I'm not real sure why you would even want to try and fix it. She blames you FOR ALL her misfortunes, and tells you that she wishes you would die, I'm sorry thats not something I could live with. I know you feel separation may not be a good thing, but sometimes things like this can actually be a blessing in disguise. I'm sure you don't see it like that now, but maybe in time. As far as your kids go, sometimes its better if mom and dad separate and have a chance at finding some peace and happiness apart,than remaining together in a unhappy home.


----------



## Gooch78

Thats exactly the problem.. the Kids.. I know they will have a tougher time I think if we separate.. we are extremely unhappy at the momement and Im wondering if there is a way to fix it.. I feel its going to be like this for the rest of my life... Its like sacrafise my unhappiness for my kids or just leave and try to live my life..


----------



## Dad&Hubby

Gooch. Please take my sarcasm with a grain of salt, but I can't come up with an easy way to say this.
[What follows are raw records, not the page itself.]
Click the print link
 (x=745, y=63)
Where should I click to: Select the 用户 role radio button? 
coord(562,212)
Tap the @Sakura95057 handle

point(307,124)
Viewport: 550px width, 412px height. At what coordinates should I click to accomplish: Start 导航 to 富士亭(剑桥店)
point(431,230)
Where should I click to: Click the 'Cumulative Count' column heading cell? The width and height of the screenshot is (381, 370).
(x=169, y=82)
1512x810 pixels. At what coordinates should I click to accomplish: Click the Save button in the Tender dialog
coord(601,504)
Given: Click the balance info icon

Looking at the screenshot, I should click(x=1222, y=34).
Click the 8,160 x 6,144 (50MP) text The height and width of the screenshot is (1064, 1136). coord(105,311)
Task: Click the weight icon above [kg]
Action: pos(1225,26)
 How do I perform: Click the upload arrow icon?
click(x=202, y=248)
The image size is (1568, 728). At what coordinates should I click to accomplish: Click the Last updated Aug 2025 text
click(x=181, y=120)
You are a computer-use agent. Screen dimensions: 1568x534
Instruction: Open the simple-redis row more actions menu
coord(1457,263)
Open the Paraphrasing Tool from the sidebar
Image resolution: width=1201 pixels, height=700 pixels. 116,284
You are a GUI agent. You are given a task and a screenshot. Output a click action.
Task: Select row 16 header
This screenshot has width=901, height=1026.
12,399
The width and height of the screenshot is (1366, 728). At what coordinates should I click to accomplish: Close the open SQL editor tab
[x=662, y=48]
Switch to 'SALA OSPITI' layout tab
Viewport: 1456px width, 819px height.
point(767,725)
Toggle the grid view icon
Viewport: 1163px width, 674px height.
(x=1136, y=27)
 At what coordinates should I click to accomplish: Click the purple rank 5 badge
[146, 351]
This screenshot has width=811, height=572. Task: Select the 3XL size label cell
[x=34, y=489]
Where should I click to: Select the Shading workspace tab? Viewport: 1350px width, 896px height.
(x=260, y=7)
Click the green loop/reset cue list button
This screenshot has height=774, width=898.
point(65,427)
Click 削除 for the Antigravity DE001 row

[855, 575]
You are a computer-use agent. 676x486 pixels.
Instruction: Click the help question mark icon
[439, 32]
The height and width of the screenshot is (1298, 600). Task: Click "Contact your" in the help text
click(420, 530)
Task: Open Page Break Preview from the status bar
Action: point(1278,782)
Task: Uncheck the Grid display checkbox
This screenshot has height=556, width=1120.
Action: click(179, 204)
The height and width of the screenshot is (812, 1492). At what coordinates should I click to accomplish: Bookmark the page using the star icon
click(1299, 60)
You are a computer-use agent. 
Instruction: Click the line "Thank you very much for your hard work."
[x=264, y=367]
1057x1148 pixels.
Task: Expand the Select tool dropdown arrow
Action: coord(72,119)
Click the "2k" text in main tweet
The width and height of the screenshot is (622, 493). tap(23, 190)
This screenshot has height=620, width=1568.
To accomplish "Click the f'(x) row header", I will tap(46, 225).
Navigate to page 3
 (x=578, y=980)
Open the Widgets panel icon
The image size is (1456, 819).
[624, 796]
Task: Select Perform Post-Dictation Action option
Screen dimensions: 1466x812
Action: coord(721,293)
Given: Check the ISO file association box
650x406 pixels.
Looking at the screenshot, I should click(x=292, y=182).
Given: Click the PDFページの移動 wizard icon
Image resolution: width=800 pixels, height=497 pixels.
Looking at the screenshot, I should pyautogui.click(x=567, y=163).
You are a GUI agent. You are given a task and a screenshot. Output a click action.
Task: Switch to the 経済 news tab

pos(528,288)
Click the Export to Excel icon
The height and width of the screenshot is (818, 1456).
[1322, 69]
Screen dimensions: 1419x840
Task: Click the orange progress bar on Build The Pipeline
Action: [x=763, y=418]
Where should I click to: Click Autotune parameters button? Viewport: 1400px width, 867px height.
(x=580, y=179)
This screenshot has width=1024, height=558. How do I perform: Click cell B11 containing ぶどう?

Do you really think your kids are going to suffer less growing up in a household where one parent wishes death upon the other? I have 2 kids from a previous marriage, and yes I see some issues with them that stem from the issue of having your parents divorce. BUT I could only imagine the issues they'd have had I stayed with their mom. It would've been much worse.


----------



## indiecat

Have your done marriage counseling?? If she won't go with you, go alone. You really need a 3rd party to advise you and help you with this very painful situation. 
I hope you told you wife to NEVER speak like this to you again! It is incredibly hurtful and how does she feel she can talk to you or anyone this way?. Tell her that she needs to show you basic respect. Like she would anyone else. You aren't her punching bag.

As for separation, only do it after you attend a few sessions of MC.


----------



## joe_89

My wife is a worthless filipina, and I also hear "please hurry up and die, I wish you die" from her for years now. She dont do anything with her life and also blames me for everything in her life that she has any problem with. I am also only in it for the kids at this point but I am seriously going to have to cut her loose because her insanity also leaks out on the kids, she has now started telling her children "your going to get a new mommy, I am going to get you a new mommy because I am tored of being your mommy". What a nut case worthless woman she is.


----------